▶ [Your goal] Give the number of lines in the listing that contain the word "This", and nothing besides.

▶ [The data]

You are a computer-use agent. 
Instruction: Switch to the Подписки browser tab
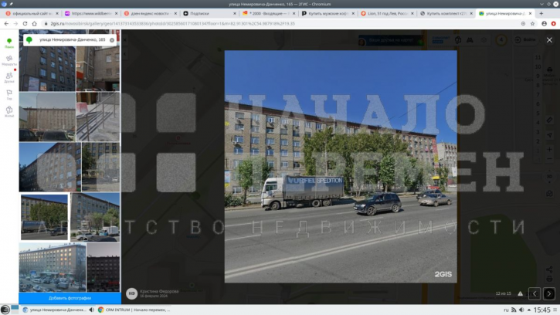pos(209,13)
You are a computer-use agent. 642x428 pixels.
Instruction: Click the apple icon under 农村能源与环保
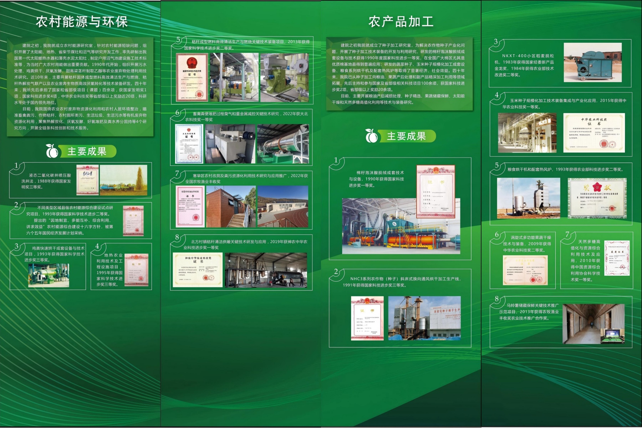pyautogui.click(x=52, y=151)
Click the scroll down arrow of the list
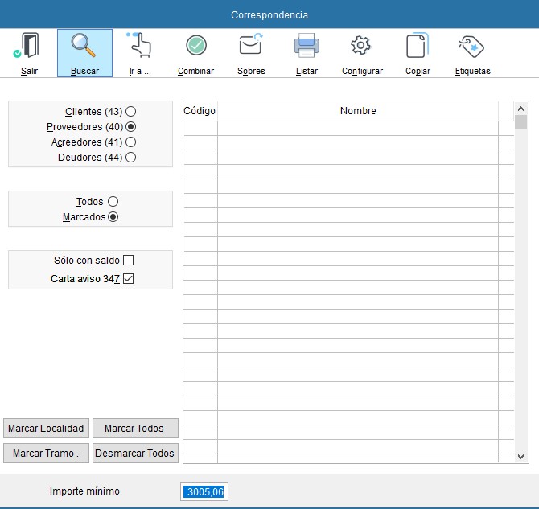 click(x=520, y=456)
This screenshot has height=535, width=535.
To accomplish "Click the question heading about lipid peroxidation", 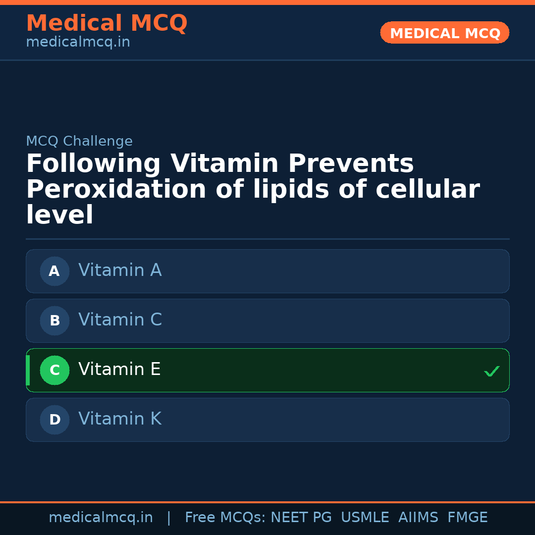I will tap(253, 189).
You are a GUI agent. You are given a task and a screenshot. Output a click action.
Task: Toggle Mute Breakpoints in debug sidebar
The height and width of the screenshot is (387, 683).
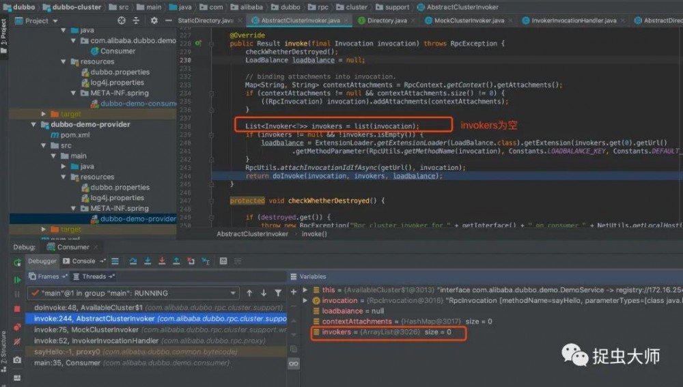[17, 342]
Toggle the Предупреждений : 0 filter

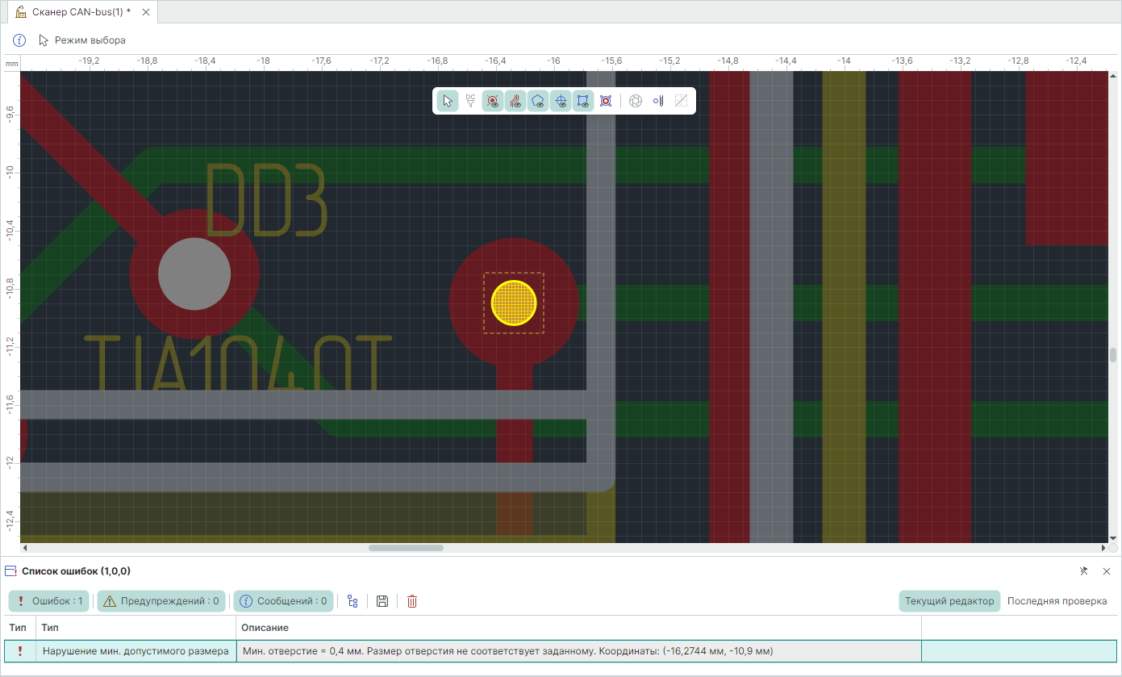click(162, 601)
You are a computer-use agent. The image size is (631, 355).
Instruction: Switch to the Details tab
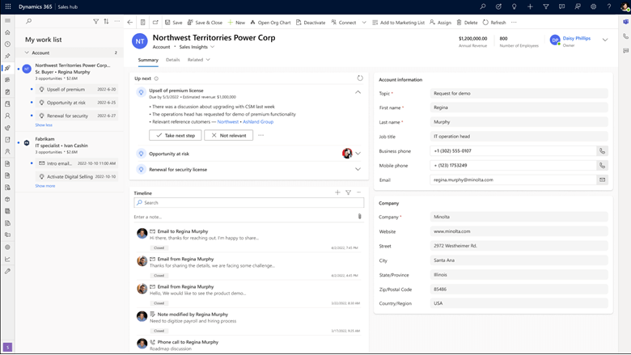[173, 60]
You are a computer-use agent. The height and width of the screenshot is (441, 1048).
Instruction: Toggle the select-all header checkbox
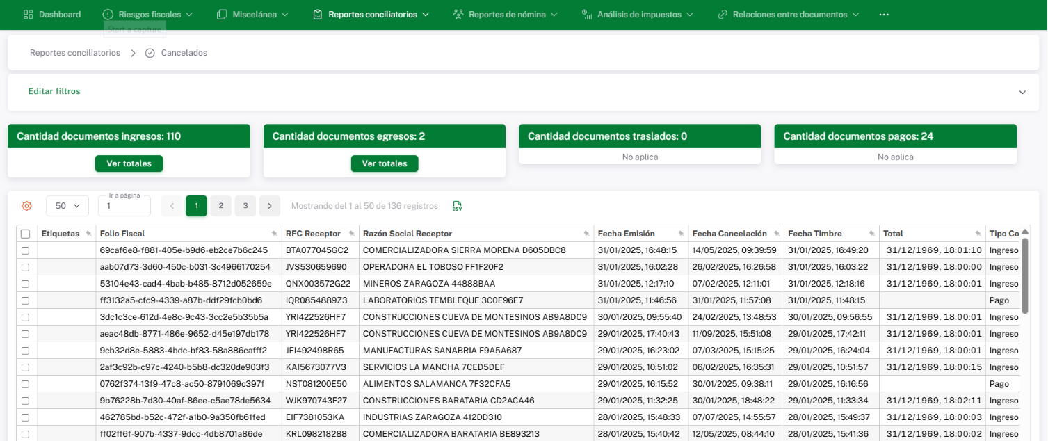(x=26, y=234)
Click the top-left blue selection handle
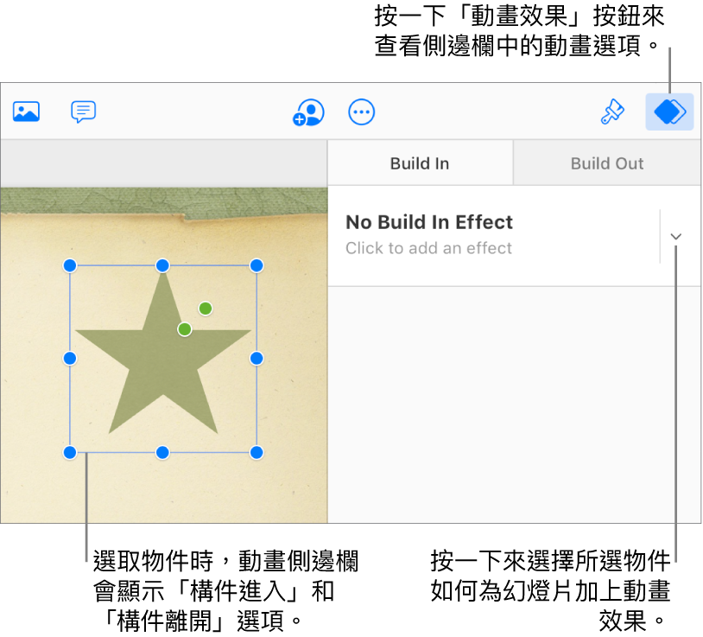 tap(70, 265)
...
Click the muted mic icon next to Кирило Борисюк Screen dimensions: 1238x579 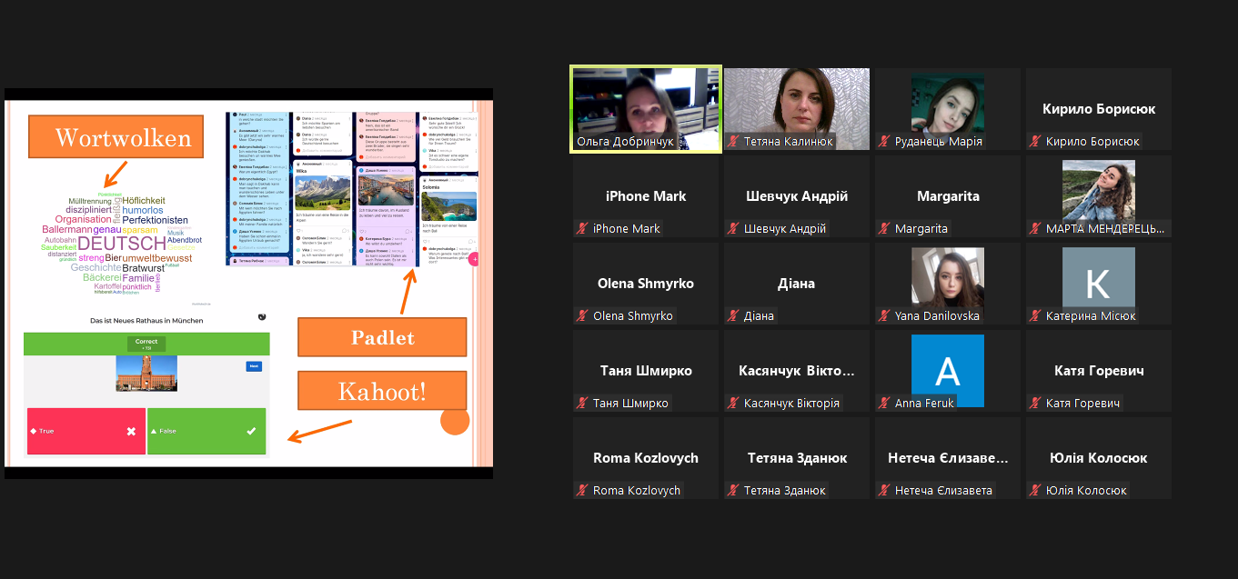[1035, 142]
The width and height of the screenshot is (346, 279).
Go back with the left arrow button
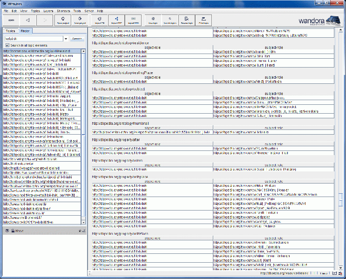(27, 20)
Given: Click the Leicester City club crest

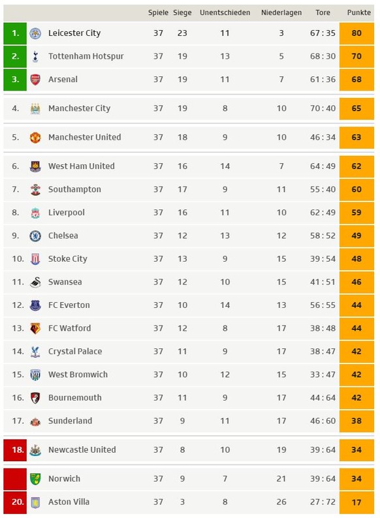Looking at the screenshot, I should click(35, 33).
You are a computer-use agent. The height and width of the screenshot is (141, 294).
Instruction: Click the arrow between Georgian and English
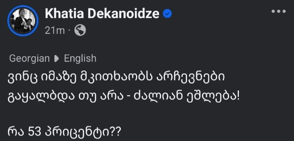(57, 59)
...
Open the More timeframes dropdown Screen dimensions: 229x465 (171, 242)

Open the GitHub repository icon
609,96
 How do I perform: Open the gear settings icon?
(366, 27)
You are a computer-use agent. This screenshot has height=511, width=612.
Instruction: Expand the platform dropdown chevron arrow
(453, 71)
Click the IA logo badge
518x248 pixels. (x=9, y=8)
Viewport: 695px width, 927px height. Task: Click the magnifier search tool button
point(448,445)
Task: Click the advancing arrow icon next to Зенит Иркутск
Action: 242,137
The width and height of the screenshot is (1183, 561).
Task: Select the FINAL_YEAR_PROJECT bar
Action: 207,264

▶ [Answer below] 2